- Given task -
Which lines in the records contain the string "Instruction"? Pick out each one and copy it in full.

:: Record excerpts

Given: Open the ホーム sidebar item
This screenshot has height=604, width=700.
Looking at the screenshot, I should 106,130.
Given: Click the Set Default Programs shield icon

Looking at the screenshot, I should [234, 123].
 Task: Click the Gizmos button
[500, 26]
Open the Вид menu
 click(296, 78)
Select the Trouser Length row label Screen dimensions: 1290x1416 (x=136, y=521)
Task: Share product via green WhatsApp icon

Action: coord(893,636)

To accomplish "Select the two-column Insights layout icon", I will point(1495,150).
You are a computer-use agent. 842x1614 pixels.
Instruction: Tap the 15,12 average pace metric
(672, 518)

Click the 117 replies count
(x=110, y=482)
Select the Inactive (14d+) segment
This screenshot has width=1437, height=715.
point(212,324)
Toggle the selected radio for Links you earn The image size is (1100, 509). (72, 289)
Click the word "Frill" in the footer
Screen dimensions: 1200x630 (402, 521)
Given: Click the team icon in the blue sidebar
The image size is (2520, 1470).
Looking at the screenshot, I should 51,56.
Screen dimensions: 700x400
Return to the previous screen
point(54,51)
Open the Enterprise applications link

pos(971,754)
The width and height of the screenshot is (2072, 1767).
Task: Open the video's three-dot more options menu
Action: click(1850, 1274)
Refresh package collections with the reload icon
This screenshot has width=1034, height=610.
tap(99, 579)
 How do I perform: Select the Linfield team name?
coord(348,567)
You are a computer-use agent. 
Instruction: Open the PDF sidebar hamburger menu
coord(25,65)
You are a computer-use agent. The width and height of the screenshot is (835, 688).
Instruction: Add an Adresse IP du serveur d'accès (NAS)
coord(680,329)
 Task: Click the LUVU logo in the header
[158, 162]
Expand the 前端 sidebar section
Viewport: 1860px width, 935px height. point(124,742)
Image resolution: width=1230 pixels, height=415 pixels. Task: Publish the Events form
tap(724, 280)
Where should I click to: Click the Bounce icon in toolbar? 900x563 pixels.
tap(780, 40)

::::

- Final result -
Instruction: Tap the 15,12 average pace metric
Instruction: Open the PDF sidebar hamburger menu
Instruction: Add an Adresse IP du serveur d'accès (NAS)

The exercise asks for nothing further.